I have experience of both the Virgin Media cable broadband and BT Infinity,
which my lady has at her home.  It is worth explaining the difference to
help understand their use.

In both cases the fibre optic cable is fed to a box in the street somewhere
near your home.  With Virgin, the broadband signal is fed to the house via a
coaxial cable with separate phone line.  In my case the coaxial cable also
supplies my television signal.

In the case of the BT Infinity connection, a two core copper cable is fed to
the house and carries your telephone and broadband data.

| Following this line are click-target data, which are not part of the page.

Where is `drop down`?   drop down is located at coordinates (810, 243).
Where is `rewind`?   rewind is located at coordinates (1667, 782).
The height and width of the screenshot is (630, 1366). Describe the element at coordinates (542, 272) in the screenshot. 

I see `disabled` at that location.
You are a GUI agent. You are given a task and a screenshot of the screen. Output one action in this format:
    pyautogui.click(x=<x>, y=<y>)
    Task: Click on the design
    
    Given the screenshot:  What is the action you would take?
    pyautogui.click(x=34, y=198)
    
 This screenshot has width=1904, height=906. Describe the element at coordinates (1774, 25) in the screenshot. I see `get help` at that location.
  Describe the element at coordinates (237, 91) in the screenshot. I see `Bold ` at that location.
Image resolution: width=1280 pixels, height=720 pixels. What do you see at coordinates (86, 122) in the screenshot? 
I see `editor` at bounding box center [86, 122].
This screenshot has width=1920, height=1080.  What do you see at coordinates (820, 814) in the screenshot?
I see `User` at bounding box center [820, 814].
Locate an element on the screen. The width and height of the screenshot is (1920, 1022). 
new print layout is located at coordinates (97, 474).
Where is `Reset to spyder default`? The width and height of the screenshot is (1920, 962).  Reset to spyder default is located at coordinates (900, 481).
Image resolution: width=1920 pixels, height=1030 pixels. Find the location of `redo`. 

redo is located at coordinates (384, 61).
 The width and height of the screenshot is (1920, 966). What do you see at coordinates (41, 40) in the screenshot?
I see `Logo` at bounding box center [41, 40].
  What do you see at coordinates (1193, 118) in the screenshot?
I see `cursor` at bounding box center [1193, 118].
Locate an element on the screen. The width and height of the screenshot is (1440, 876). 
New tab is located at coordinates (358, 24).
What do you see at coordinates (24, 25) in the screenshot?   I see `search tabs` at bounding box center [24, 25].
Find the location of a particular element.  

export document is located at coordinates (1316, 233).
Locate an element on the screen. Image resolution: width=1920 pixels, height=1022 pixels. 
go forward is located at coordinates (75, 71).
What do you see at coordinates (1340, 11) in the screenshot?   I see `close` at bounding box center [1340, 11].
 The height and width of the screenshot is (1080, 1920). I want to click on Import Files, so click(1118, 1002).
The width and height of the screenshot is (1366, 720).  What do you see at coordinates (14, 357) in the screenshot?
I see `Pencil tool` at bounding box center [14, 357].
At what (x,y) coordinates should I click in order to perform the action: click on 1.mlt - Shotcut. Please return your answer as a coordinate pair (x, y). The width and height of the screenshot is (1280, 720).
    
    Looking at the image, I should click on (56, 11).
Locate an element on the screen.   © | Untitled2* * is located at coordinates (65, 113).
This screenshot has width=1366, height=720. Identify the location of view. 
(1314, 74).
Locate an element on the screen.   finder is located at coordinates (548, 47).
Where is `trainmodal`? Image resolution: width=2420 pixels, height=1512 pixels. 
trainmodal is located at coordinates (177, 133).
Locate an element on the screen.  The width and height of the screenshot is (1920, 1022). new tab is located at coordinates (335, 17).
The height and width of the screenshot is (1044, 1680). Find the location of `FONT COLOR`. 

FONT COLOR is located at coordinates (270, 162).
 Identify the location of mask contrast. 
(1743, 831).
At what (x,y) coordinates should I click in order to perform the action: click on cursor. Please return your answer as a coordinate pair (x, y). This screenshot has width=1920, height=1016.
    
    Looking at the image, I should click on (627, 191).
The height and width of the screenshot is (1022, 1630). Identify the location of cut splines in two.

The standard installation involves replacing your primary telephone socket
at the first point of entry of the BT line into your home.  The new face
socket has a VDSL outlet to the modem, and a standard telephone outlet. BT
provided a Homehub router wired to the modem. Any telephone extensions are
fed from the new box and do not require a separate filter.  You are then
faced with a choice of using wireless or powerline plugs if your desktop is
elsewhere.  

Incidentally, some of the latest powerline plugs include wireless
capability.  Since I run three WAPs in my own home, on different channels
with different SSIDs, they could have been useful.

In reality, you can move the new telephone socket to a more convenient point
in your home if you have suitable wiring already installed, as most homes
should.  The installation engineer may baulk at this as they prefer not to
use your existing wiring.

If anyone wants me to explain the procedure, I will do a follow up.